Okay, back to GPT-n. So this is a NN trained on a huge corpus of basically all reddit comments from the top many subreddits over a period of years. This is a devastating amount of data. Then the model has some large number of 'parameters'. This is basically the variables and weights - and these are pretty blackboxed in that a human can't really penetrate what they 'mean' or correlate to.

GPT-2 dropped in early 2019 with ~1.5 billion parameters. This was the big splash in the news, and they didn't actually release the full model for fear of what shenanigans would occur. They released successively 'larger' models (more params) and then we started seeing stuff like TtT and AI Dungeon.

Then in May of 2020, GPT-3 came out. Basically a much larger, more refined version. It's up to something like 175 billion params now. Since the model is effectively just these params and their relationships (it's a database) it's way too large to run on typical commercial home equipment. Most of your ways to interact with these models (AI Dungeon and TtT again, as well as others) utilize cloud computing resources and provide you with a terminal via webpage.

Phew!

So the new thing that those OpenAI maniacs just dropped today is an evolution of these text generation/'understanding' AIs to create new images - as in draw them. You can write a ranndom description like "sketch of a russian dancing bear with a scorpion tattoo" and it will generate an image that matches.

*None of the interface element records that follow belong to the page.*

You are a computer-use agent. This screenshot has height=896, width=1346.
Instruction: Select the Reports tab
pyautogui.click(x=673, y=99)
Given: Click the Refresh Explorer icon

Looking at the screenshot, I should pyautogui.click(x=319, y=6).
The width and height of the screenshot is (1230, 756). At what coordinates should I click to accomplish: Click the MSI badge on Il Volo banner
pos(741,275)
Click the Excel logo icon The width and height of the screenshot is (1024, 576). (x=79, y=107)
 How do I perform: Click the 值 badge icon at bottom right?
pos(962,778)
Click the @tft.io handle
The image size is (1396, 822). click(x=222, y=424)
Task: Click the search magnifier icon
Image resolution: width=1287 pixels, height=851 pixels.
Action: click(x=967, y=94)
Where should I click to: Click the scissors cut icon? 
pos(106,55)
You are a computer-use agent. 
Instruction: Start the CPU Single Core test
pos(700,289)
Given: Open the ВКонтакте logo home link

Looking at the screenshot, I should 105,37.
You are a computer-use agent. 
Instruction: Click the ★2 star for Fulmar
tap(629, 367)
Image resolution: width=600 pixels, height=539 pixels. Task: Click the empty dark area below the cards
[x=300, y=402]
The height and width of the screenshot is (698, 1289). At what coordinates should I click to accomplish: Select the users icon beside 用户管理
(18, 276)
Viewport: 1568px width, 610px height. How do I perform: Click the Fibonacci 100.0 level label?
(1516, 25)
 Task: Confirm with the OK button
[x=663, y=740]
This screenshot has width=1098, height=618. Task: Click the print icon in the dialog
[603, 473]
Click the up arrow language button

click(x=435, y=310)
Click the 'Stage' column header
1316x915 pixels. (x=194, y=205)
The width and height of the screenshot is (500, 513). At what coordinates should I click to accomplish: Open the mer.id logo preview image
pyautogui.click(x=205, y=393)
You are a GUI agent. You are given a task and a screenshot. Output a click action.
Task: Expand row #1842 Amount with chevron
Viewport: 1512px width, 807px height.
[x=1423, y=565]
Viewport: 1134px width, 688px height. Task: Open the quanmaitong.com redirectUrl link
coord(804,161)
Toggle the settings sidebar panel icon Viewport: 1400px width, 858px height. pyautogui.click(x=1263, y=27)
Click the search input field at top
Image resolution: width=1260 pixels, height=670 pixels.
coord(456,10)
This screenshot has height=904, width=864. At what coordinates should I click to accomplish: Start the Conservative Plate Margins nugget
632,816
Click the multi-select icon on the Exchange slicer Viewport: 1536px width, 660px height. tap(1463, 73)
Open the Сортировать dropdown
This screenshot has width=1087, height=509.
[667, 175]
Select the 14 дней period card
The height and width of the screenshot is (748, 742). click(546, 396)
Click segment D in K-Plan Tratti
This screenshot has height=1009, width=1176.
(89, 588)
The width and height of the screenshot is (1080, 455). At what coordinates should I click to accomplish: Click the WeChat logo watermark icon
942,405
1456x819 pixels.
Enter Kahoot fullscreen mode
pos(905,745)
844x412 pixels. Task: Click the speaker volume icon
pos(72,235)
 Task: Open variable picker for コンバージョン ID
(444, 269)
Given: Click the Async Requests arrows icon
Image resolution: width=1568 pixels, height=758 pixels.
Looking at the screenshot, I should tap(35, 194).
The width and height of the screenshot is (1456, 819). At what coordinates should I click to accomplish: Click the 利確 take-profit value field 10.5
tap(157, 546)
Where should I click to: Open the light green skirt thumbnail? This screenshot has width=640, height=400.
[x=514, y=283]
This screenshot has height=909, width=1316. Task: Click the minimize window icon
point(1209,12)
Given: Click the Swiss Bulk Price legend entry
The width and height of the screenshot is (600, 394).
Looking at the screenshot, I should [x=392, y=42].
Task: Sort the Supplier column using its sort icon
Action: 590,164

And even from this first glimpse, it is shockingly good.

This took me entirely too long to respond, sorry.

*I get really pedantic over the term Artificial Intelligence, and hold a strict definition. This is othertimes called Strong AI or General AI or True AI. These terms are in reaction to marketing bs that calls every instance of ML AI. To be clear, there is no known extant instance of AI. It is a future possibility.

**Machine Learning is a more accurate umbrella term for all of the crap that gets called AI today. That just means any program that uses any one of a wide range of statistical analyses (typically regressions) to separate signal from noise or pull useful info out of a heap of uninteresting or confusing info.


edit: Oh yeah AI Dungeon! This uses the GPT-2 (or GPT-3 if you pay for it) model to act as a reactive text-based story-teller or game master. It gives you a prompt, and then you start writing, narrating your actions/reactions/thoughts/etc. And then AI Dungeon tells you what happens next. It is freaking awesome, but it isn't perfect, and garbage-in-garbage-out. It can get stuck in a loop, and if you nudge it towards teenage fantasy, it will run with it (all that reddit training yo!).